▸ TEXT FOR ANALYSIS
About one baby is born every hour addicted to opiate drugs in the United States, according to new research from University of Michigan physicians.
In the research published April 30 in the Journal of the American Medical Association, U-M physicians found that diagnosis of neonatal abstinence syndrome, a drug withdrawal syndrome among newborns, almost tripled between 2000 and 2009.
By 2009, the estimated number of newborns with the syndrome was 13,539 - or about one baby born each hour, according to the study that U-M researchers believe is the first to assess national trends in neonatal abstinence syndrome and mothers using opiate drugs.
"Recently, the Centers for Disease Control and Prevention released a report which found that over the last decade sales for opiate pain relievers like OxyContin and Vicodin have quadrupled," says Stephen W. Patrick, M.D., M.P.H., M.S., lead author of the study and a fellow in the University of Michigan's Division of Neonatal-Perinatal Medicine.
"Although our study was not able to distinguish the exact opiate used during pregnancy, we do know that the overall use of this class of drugs grew by 5-fold over the last decade and this appears to correspond with much higher rates of withdrawal in their infants."

[Stored records]
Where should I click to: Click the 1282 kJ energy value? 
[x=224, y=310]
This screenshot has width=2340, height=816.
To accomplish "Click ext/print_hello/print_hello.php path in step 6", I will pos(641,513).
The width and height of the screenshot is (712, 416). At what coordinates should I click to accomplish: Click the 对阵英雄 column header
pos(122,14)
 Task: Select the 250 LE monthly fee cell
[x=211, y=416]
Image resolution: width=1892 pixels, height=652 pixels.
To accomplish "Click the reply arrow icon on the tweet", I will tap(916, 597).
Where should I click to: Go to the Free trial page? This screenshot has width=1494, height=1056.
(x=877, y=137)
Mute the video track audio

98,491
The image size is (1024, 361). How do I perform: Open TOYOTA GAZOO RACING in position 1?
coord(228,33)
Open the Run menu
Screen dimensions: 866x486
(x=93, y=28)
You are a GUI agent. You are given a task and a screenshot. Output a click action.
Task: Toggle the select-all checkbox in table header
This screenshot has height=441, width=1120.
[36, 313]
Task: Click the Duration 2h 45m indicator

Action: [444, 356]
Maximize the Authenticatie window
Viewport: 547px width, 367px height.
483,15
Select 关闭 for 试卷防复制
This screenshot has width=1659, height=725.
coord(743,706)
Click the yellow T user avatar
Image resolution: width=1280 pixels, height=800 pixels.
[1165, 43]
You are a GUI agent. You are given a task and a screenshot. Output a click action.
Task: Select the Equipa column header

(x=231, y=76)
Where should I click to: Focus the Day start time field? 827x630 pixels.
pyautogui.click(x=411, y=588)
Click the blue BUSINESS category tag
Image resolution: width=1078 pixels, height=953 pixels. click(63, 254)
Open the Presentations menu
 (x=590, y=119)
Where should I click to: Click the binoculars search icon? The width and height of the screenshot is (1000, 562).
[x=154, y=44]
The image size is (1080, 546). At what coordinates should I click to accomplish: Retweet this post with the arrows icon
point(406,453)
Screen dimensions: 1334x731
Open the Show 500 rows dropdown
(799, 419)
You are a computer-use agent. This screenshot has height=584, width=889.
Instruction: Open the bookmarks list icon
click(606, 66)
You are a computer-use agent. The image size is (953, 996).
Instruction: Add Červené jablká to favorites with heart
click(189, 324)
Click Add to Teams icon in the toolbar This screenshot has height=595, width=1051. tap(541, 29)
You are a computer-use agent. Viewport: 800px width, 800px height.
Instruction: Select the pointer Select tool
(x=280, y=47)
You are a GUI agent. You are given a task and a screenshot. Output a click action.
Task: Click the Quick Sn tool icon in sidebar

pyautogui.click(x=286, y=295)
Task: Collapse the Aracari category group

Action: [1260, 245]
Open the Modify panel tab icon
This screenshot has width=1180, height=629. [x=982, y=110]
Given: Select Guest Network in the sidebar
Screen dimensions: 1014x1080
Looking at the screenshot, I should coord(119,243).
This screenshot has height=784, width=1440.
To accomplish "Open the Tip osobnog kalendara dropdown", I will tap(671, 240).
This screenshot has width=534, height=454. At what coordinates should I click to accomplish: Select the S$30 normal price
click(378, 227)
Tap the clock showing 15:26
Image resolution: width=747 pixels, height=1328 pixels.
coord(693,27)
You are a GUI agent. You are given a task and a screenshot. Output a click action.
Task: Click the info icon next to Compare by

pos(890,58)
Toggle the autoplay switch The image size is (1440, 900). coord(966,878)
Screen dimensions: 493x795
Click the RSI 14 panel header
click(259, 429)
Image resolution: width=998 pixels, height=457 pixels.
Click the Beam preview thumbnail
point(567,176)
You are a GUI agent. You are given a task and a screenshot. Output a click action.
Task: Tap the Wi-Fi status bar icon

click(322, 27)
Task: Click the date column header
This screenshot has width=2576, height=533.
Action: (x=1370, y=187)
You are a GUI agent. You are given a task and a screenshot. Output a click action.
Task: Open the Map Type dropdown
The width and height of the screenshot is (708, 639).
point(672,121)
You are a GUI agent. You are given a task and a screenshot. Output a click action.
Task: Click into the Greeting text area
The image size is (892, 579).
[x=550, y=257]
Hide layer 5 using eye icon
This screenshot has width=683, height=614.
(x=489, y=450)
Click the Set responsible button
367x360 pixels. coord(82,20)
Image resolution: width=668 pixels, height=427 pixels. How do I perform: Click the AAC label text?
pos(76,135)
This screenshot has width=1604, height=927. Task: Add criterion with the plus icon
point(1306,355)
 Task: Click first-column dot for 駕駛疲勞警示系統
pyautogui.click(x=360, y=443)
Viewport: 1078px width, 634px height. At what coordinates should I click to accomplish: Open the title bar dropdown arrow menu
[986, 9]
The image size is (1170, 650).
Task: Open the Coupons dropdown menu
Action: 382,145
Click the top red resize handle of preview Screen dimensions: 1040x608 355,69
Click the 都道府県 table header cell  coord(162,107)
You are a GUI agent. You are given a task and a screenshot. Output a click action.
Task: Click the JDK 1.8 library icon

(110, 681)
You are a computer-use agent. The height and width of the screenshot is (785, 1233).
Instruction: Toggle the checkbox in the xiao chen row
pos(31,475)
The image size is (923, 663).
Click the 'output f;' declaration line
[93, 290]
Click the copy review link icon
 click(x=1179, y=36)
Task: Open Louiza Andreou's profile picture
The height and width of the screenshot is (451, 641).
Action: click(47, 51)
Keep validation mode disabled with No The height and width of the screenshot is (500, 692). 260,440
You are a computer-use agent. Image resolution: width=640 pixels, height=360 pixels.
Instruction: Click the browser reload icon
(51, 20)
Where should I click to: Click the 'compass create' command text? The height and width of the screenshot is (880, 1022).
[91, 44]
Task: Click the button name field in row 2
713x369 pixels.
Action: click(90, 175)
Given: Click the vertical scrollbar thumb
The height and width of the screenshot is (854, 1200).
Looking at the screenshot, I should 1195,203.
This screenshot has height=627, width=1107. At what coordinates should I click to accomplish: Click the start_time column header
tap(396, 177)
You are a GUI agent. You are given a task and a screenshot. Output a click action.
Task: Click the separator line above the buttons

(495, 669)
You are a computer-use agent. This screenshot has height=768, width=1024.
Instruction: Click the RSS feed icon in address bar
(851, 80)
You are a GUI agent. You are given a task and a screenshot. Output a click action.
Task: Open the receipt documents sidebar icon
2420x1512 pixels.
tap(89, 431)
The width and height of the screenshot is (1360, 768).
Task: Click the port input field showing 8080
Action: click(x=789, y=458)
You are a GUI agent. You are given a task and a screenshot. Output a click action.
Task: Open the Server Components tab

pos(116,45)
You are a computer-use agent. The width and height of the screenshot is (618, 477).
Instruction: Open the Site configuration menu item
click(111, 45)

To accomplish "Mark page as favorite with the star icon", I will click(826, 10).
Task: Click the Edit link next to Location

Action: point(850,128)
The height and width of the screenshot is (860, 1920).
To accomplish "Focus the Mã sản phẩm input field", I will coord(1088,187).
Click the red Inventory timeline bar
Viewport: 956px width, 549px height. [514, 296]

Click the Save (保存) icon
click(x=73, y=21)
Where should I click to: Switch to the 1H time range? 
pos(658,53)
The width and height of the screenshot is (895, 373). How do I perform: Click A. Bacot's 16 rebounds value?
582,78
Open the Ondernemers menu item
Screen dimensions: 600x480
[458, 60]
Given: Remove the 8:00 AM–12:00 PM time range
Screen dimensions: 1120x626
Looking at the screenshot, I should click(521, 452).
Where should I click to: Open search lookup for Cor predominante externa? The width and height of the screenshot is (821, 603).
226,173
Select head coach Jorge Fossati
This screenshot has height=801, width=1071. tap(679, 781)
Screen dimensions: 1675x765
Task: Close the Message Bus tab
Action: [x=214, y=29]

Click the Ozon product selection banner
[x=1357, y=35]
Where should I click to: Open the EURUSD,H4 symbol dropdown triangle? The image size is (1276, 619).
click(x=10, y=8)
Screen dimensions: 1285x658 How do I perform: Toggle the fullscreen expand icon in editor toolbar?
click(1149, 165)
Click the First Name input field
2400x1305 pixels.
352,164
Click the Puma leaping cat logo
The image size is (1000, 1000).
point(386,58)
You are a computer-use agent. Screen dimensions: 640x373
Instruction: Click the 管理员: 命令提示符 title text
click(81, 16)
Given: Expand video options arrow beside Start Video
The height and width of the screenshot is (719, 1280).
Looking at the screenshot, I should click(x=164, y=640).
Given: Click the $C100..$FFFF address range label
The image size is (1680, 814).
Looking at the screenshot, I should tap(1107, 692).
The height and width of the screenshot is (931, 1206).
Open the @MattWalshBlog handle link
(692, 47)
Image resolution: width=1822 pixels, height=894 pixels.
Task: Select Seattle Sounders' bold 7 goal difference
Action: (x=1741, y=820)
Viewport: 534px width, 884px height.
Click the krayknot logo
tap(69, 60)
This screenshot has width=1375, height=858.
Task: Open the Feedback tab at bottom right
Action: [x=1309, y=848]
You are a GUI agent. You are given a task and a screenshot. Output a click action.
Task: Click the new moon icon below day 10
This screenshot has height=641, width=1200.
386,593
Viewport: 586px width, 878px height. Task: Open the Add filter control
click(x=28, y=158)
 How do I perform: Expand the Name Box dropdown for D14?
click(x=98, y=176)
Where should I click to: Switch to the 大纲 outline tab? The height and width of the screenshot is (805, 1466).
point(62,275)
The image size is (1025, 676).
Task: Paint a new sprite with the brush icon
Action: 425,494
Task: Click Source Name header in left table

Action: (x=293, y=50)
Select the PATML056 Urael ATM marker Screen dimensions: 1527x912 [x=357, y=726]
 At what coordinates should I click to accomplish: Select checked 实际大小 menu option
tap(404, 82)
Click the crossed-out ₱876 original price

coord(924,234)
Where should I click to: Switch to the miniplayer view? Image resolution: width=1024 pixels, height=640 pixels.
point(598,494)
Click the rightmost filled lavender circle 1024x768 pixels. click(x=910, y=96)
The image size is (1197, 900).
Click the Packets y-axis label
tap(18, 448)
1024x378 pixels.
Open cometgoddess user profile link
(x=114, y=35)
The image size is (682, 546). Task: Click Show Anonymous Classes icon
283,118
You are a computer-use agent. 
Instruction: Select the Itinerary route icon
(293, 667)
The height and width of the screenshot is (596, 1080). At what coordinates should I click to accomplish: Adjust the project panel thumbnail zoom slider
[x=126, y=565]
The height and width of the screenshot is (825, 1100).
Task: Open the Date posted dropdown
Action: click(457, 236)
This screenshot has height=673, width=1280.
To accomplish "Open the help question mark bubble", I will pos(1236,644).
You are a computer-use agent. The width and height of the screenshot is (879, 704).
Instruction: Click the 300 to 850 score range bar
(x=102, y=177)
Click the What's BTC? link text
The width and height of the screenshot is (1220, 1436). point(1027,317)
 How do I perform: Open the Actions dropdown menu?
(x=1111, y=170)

▸ WHAT IS NEEDED
Rewrite the passage of the text on newborn opiate withdrawal that opens with the words containing "By 2009, the" and closes with "of Neonatal-Perinatal Medicine.", changing "opiate pain relievers" to "prescription painkillers".

▸ TASK ANSWER
By 2009, the estimated number of newborns with the syndrome was 13,539 - or about one baby born each hour, according to the study that U-M researchers believe is the first to assess national trends in neonatal abstinence syndrome and mothers using opiate drugs.
"Recently, the Centers for Disease Control and Prevention released a report which found that over the last decade sales for prescription painkillers like OxyContin and Vicodin have quadrupled," says Stephen W. Patrick, M.D., M.P.H., M.S., lead author of the study and a fellow in the University of Michigan's Division of Neonatal-Perinatal Medicine.